Tuesday 7 January 2014
Ukraine Launches Hearings Against Tymoshenko Lawyer
KIEV, Ukraine -- A Ukrainian court has launched highly-charged hearings against jailed opposition leader Yulia Tymoshenko’s attorney that government critics have branded a political show trial.
Former prime minister Tymoshenko’s lawyer Sergiy Vlasenko is accused by his former wife of assault – a case that emerged in November just as Ukraine was deciding whether to sign a historic agreement with the European Union.
President Viktor Yanukovych eventually chose to ditch the EU deal and seek closer relations with Russia in a move that triggered a wave of street protests in the former Soviet country’s biggest political crisis in a decade.
Prosecutors first called in Vlasenko for questioning on charges relating to alleged cases of domestic violence dating back several years, just days before Yanukovych rejected the Brussels pact.
About 100 opposition supporters rallied outside the Kiev courthouse during the brief hearings that were also attended by Tymoshenko’s politically-active daughter Yevgenia.
A judge quickly adjourned the case until January 10 due to the absence of Vlasenko’s own attorney.
Vlasenko faces up to two years in jail if convicted on both charges of battery and intentionally inflicting light bodily harm.
The 46-year-old was released by prosecutors in November after posting bail of 23,000-hryvna ($2,800, 2,000 euros).
But he has been barred from leaving Kiev except for visits to the eastern city of Kharkiv for consultations with Tymoshenko – now hospitalised with back pain – for the duration of the trial.
Vlasenko has denounced the case against him as a “total lie” and “political repression”.
“I am only here because am on Yulia Tymoshenko’s defence team,” he told reporters after the hearing.
Vlasenko said that he had been separated from his former wife Natalia Okunskaya for five years and that the two almost never met in that time.
“She is being used,” he said.
“This is not the first instance of the authorities using small domestic case charges to jail a person for political reasons.”
But state prosecutor Dmytro Borzykh said the case against Vlasenko was sound.
Borzykh added that the number of beatings Vlasenko was alleged to have inflicted against his former wife had risen to four.
“These criminal charges have absolutely no relation to politics,” he told reporters.

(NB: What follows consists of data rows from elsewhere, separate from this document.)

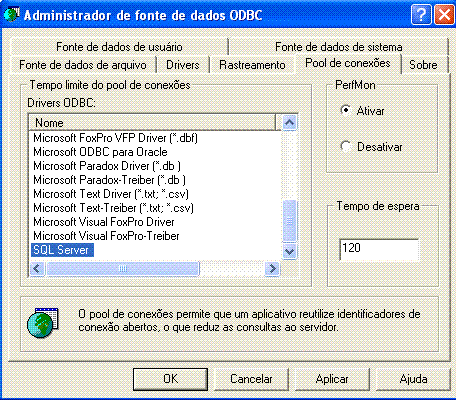457x400 pixels.
Task: Click the list's scroll down arrow
Action: (x=289, y=251)
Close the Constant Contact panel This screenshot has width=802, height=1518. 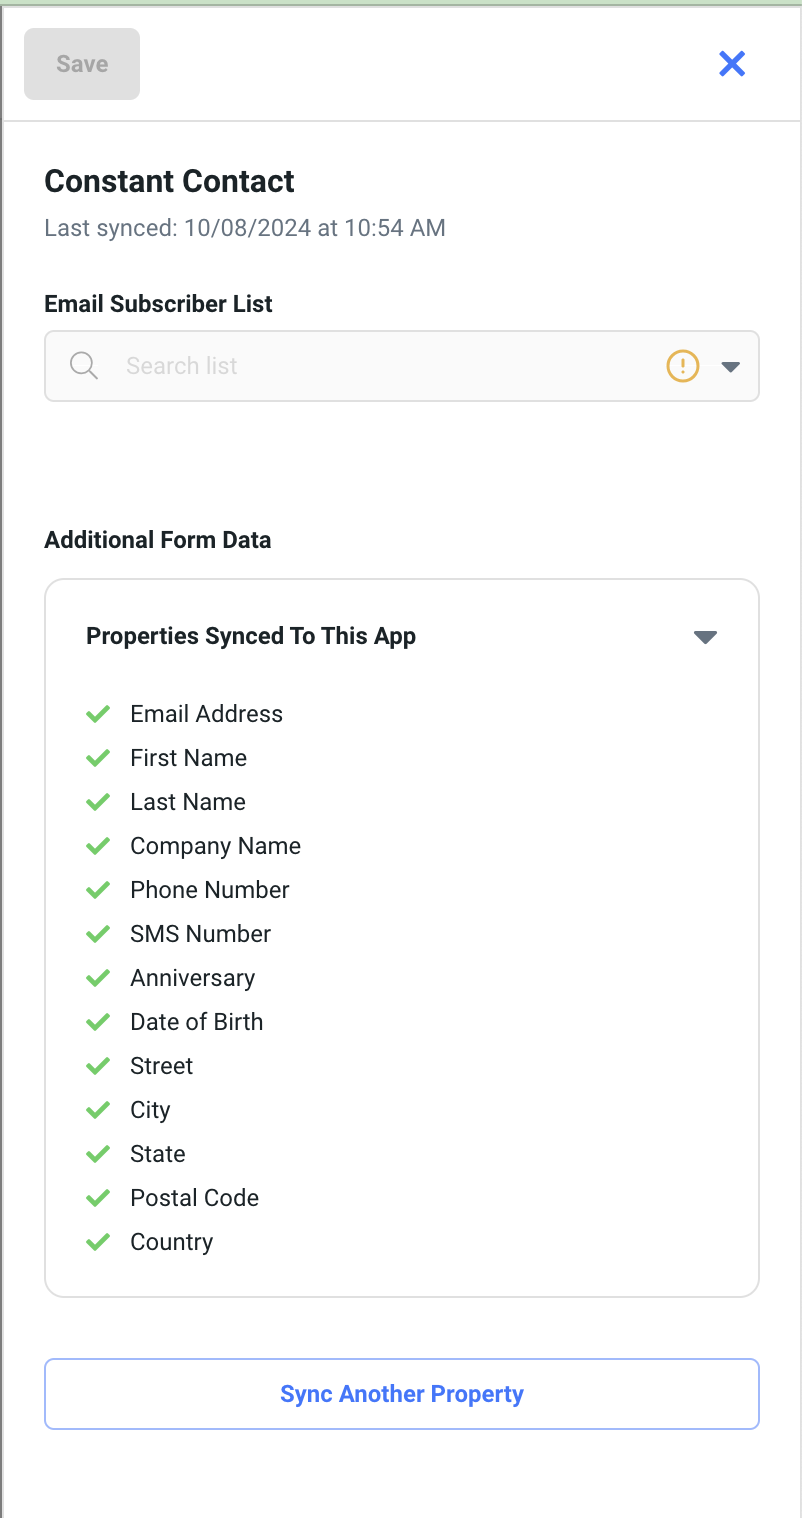coord(732,64)
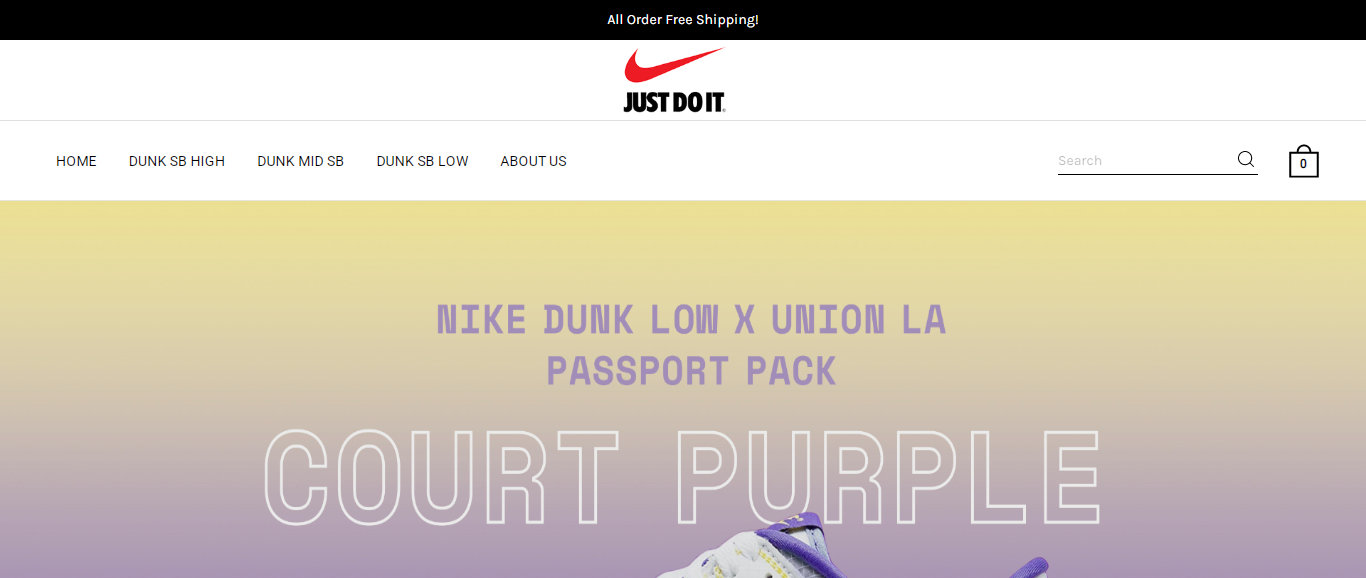Focus the Search input field
The image size is (1366, 578).
click(1145, 160)
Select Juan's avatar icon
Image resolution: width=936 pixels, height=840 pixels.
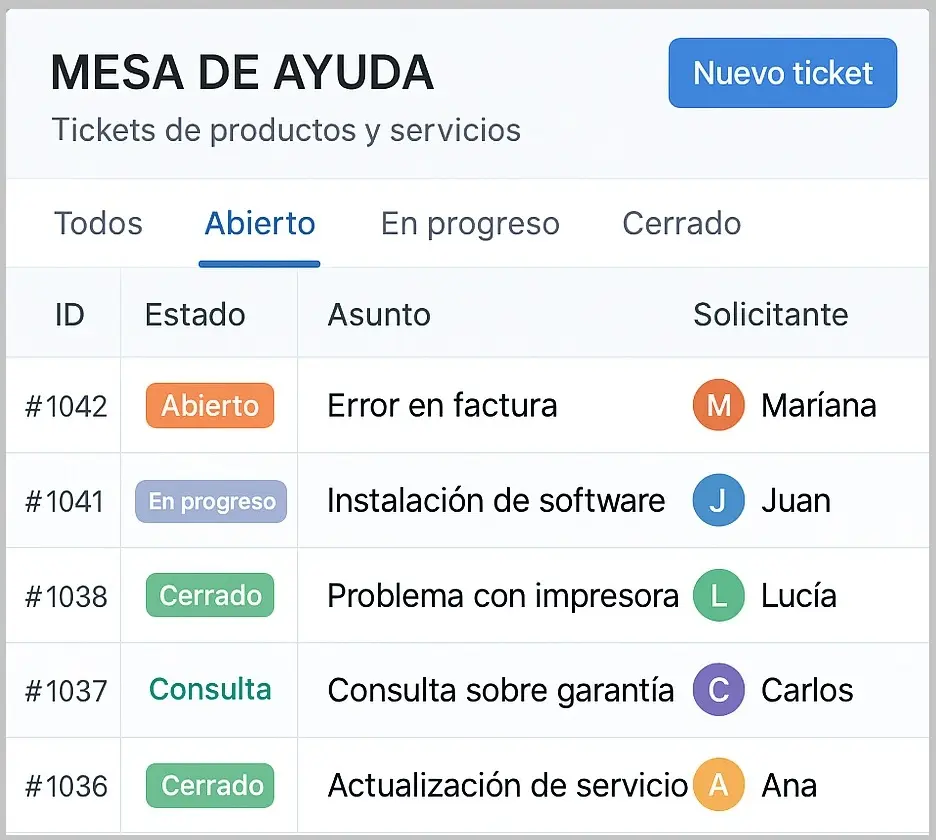[x=718, y=501]
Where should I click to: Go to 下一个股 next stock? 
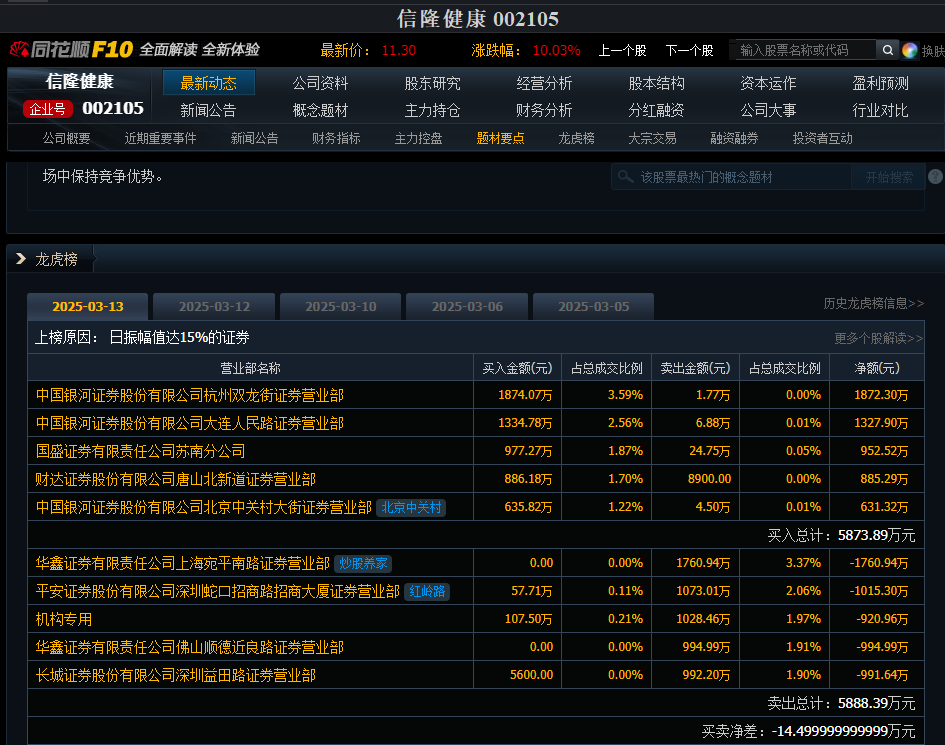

Tymoshenko was herself jailed for seven years in 2011 on abuse of power charges that most Western nations view as a case of selective justice and an effort by the Ukrainian leader to sideline an old political foe.
“A new political show trial is being launched here today against my defence attorney,” Tymoshenko said in a letter read out to reporters by her daughter.
“I call on all civil society leaders, human rights campaigners, journalists, members of the opposition and simply those who are not indifferent to do everything in your powers to defend Sergiy Vlasenko,” Tymoshenko said.
Vlasenko told reporters that he planned to file an appeal, asking the Kharkiv prison to ease the terms of Tymoshenko’s confinement.
“She has already served a third of her sentence and is eligible for lighter terms of stay,” he said.
“She should be allowed to freely visit Kharkiv,” Vlasenko said.
The Kachanovskaya penal colony’s adminstration is expected to consider Vlasenko’s appeal.
Tymoshenko was moved from the penal colony to a Kharkiv state-run hospital where she is under guard at all times in April 2012.